A confirmação veio do Instituto Biota de Conservação, que enviou uma equipe ao local para recolher o corpo. Agora, o trabalho se concentra em identificar se o animal é, de fato, o mesmo que vinha sendo acompanhado e, principalmente, esclarecer o que causou a morte.

Leôncio apareceu pela primeira vez no litoral alagoano no dia 11 de março e rapidamente virou assunto entre moradores e curiosos. Com cerca de dois metros de comprimento e pesando aproximadamente meia tonelada, ele percorreu diferentes pontos da costa, passando por praias conhecidas e até áreas urbanas, como a Praia de Ponta Verde.

Durante esse período, o animal foi monitorado por uma força-tarefa que reuniu biólogos e órgãos ambientais, como IBAMA, ICMBio e Universidade Federal de Alagoas, além do Batalhão de Polícia Ambiental. A orientação sempre foi clara: manter distância e evitar qualquer tipo de interação.

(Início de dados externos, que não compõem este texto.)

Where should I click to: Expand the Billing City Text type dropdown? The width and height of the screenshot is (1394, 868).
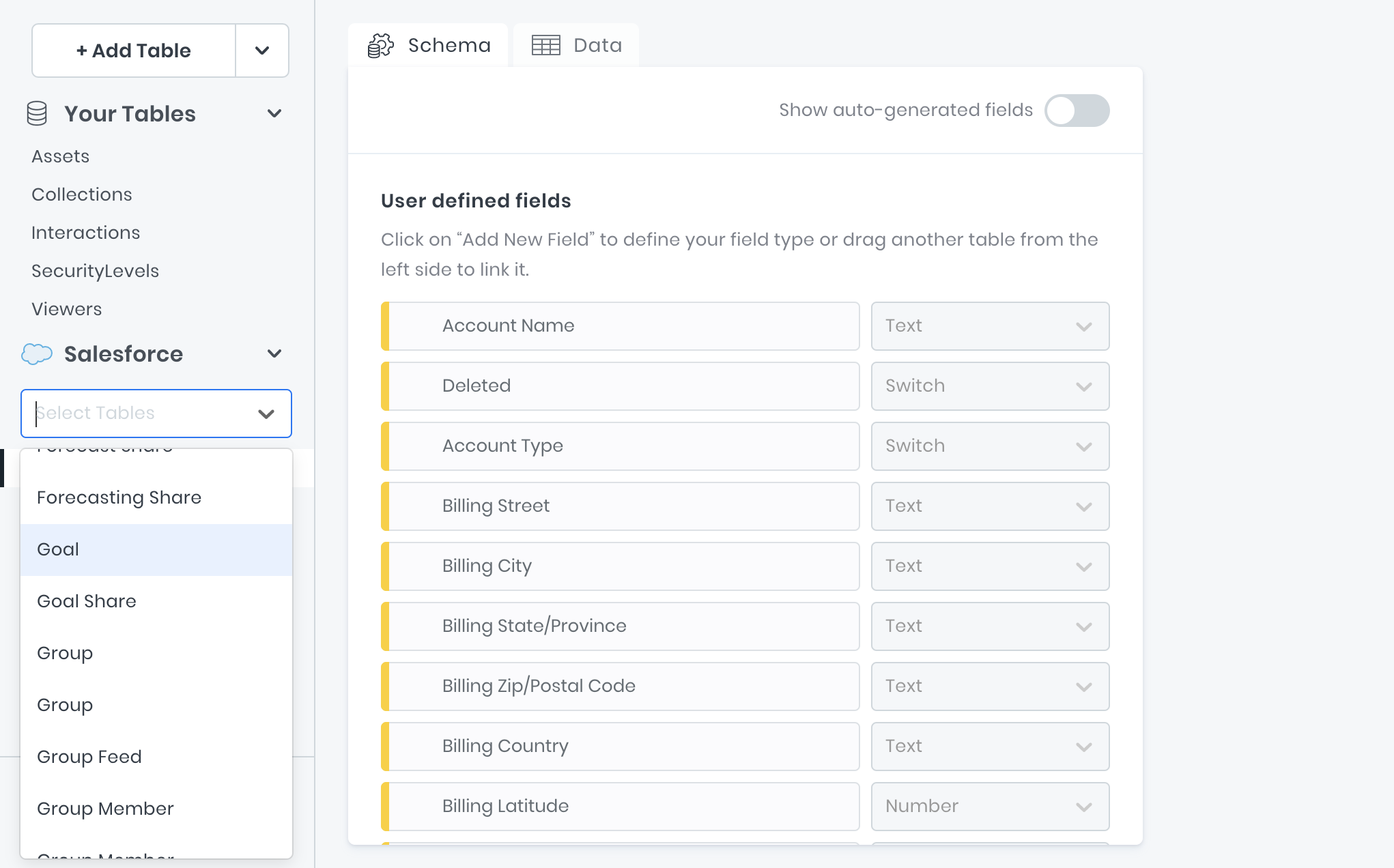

Juvenil e em rota de migração, Leôncio utilizava as praias como pontos de descanso após longas travessias pelo oceano. Sua presença, considerada rara na região, chamou atenção não só pela dimensão do animal, mas também pelo comportamento tranquilo.

Com a morte, o caso agora entra em uma nova etapa. A expectativa é que a análise do corpo ajude a entender o que aconteceu e encerre o acompanhamento de um dos episódios mais incomuns já registrados no litoral de Alagoas.